豊永:書いた人の体質とかクセみたいなものに生き生きとしたその人自身がにじみ出ているから、極力生かしておきたいですね。多少、文章が変でも勢いで読ませる力があるし、それを大切にしたい。
信陽堂編集室・井上美佳(以下、井上):対談は臨場感、勢いみたいなものも大切だから、整えすぎると盛り上がっている感じがなくなっちゃうということもありますよね。
星野:たとえ違和感を感じた時も、「これはどう?」って提案してくれたり。私たちが大事にしているところを尊重してくれているから、選ばれる言葉たち、一つひとつにありがたいという気持ちがありますね。
丹治:編集者っていうのはゼロからものを作る人ではないんです。ゼロからものを生み出す書き手やつくり手と読者を橋渡しする仕事。自分は何も作らないんだということが前提なんです。たとえ、できあがったものが自分の趣味や好みと違っていても、ゼロから何かを作るということに対して、まずは「すごい」という気持ちを持ち続けることが、編集という仕事を長く楽しく続けることなんじゃないかな。評論家になっちゃうと楽しくなくなっちゃう。もっとこう書けばいいのにとかね。そうではなくて、ゼロから何かが生まれて来たんだということをまず祝福して、「すごいっ!」と思うこと。そんな椅子から10cmくらい浮かぶような感覚をいつまでも持ち続けること。
五十嵐:だからなんでしょうね。どんなにお忙しくても、現場に出向いてその感動を一緒に共有する。昔から変わらずにいてくださるんですよね。
“聞く技術”を研ぎすますと
もっとおもしろくなる
星野:編集者にとって一番大事にしていることは何ですか? たとえば、編集学校を自分で開くとして、どんな授業にするか、受講者に教えたいことは何ですか?
井上:そうですね。私は昔、テープ起こしがすごくつらいと思っていたんです。でも、だんだんと歳を追うごとにテープ起こしが好きになってきたんですよね。
星野:どんなところが好きなんですか?
井上:得した気持ちになるのかな。声や息づかい、話のテンポとかを感じながら聞き返していると、こんな時こんな顔してた、こんな笑い方してたなとか、二度楽しめてお得だなって思うんです。取材現場に行けなかった時のテープ起こしは、行けなかったのにその話を聞ける贅沢さを感じますし。若い時はつらいな、とか苦手だなと思っていても、経験を積んでいくうちに楽しくなっていくこともあるんじゃないかなと思います。それを伝えたいかな。若い頃の好き嫌いってあんまり関係ないのかもしれない。

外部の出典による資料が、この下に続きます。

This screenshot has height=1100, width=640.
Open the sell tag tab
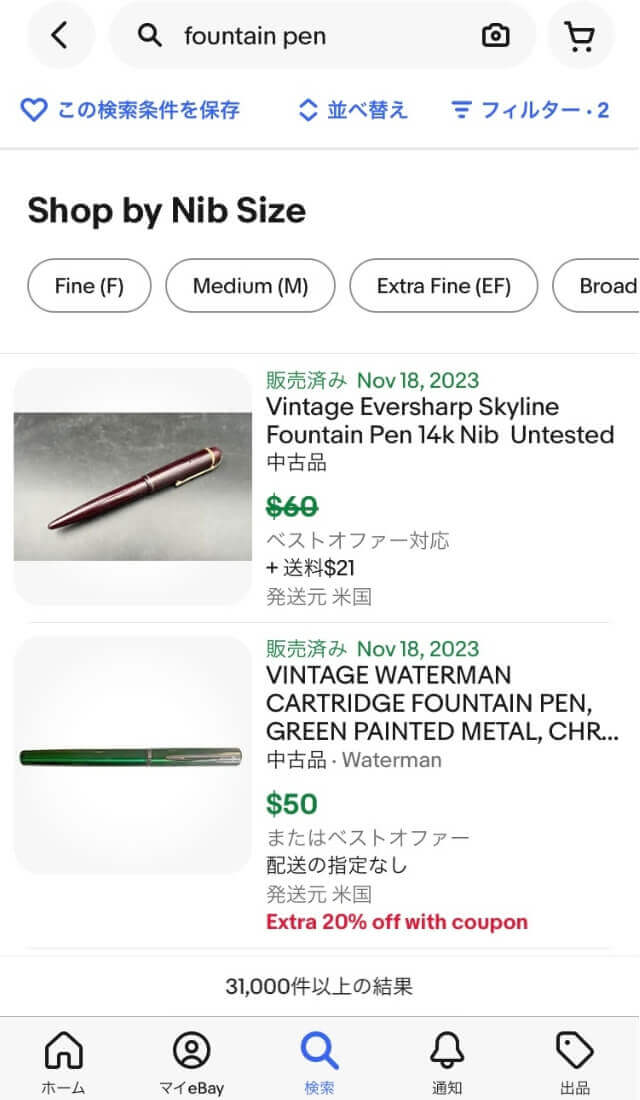click(575, 1062)
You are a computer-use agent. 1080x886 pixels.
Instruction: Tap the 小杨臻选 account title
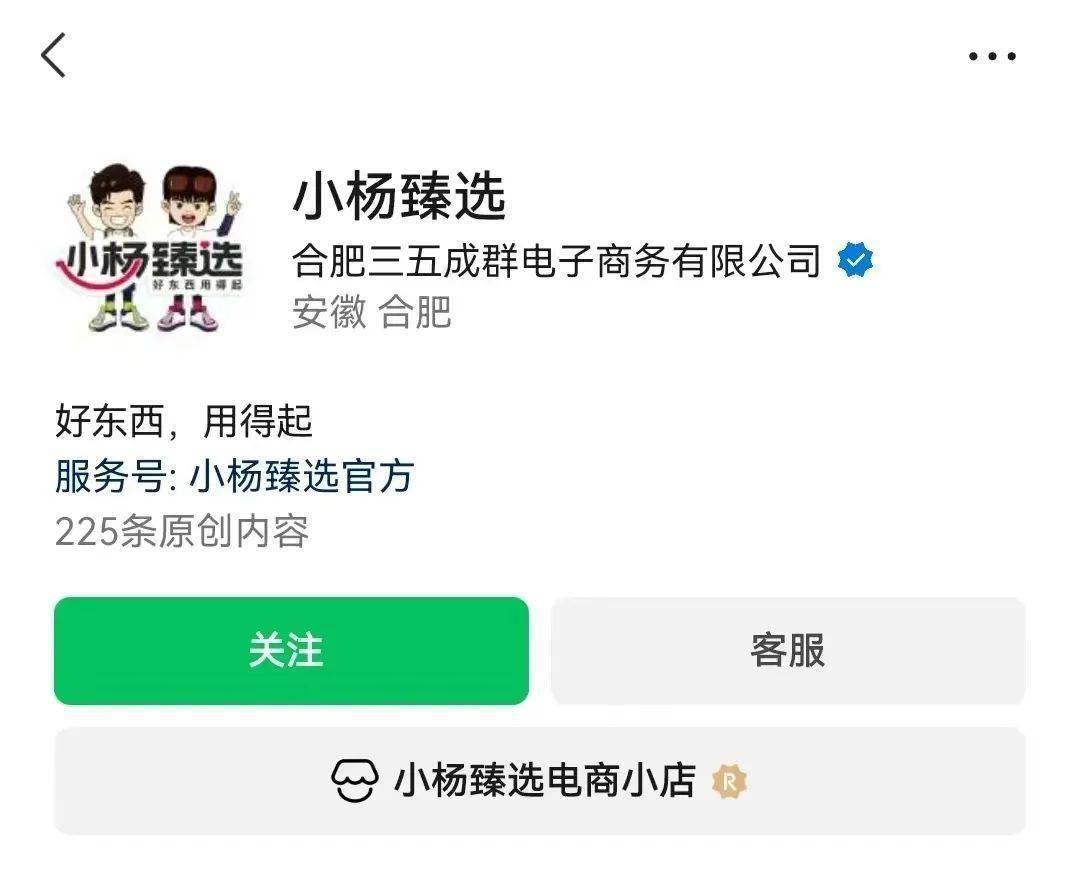399,197
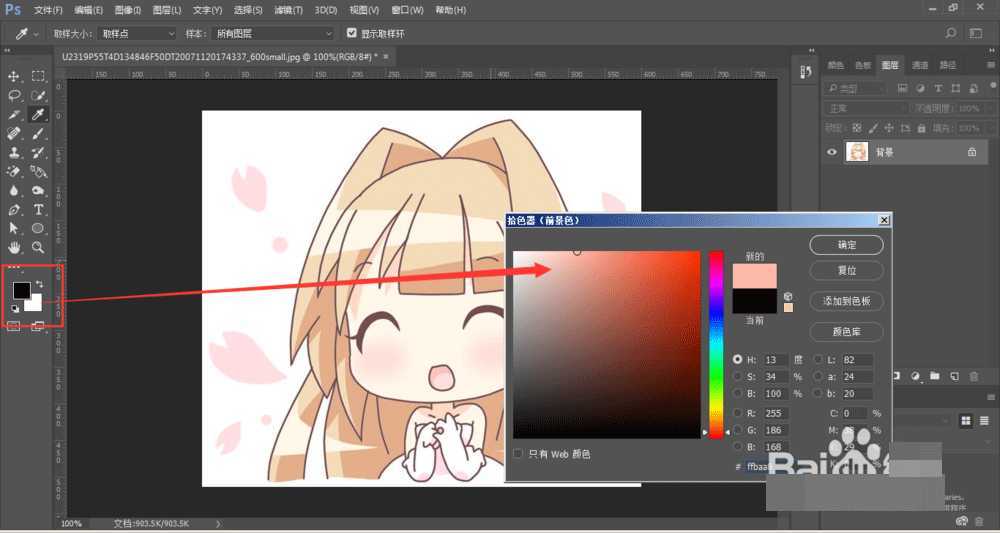Select the S saturation radio button
This screenshot has width=1000, height=533.
click(738, 377)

多田:テープ起こしをすると、その時には気がつかなかった、この人はこの時こう言おうとしていたのにスルーしちゃったなと、反省することがありますね。
井上:一番大事なことが、もう一度聞くことで見えてきますよね。ただ音を文字に置き換えているだけだと思ってしまうとつらいんだけど、編集っていうことが何なのか、わかりはじめるとおもしろいのかもしれないですね。
星野:最初に知れた喜びとか、そこに立ち会えた興奮やワクワクしている感じは私たちも見ていて感じます。

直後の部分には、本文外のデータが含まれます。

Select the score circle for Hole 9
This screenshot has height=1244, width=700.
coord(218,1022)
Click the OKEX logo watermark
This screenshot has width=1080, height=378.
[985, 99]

簑田:私は大学で非常勤講師として働いているんですが、去年から「地域編集論」という授業を立ち上げて学生たちと編集を学んでいる最中なんです。編集が持つ知恵とか技術を地域でもっと応用できるんじゃないかと。ベースにしたのは外山滋比古さんの『エディターシップ』という概念。従来の意味での編集の定義からもう少し広げて捉えてみると、普段の暮らしのなかでも編集的な活動をしているんですね。たとえば学生から出てきたのは、すき家のトッピングだったり、自分で一から旅行を組み立てたり……そういうことも編集的であると。そうした経験から編集の概念を広げていく試みです。デザインからさらにもう一歩、編集ということにも目を向けるきっかけになればと思っています。

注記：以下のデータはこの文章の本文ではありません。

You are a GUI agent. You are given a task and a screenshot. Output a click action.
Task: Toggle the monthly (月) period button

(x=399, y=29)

丹治:編集者とひとくちに言ってもいろいろな年代の人がいるわけで、共通して大事なことは、人の話を聞くこと。聞く技術というか、「聞く」ということをいかにやれるかということを僕自身勉強したいなと。それぞれ自分なりの体験があるなかで、聞いている人の話が自分の知っている何かに近づいてくると、「それってつまりこういうことですよね?」って自分の物語に回収しちゃう。でもそれをすると、そこでその話は終わってしまうんです。自分はあなたの言っていることをちゃんと理解していますよと寄り添う気持ちの相槌かもしれませんが、そこはぐっと黙っているべきで。その人の話がいかに途切れずによどみなく話が出てくるかということが、その場の雰囲気作りも含めて聞き手の仕事だと思っています。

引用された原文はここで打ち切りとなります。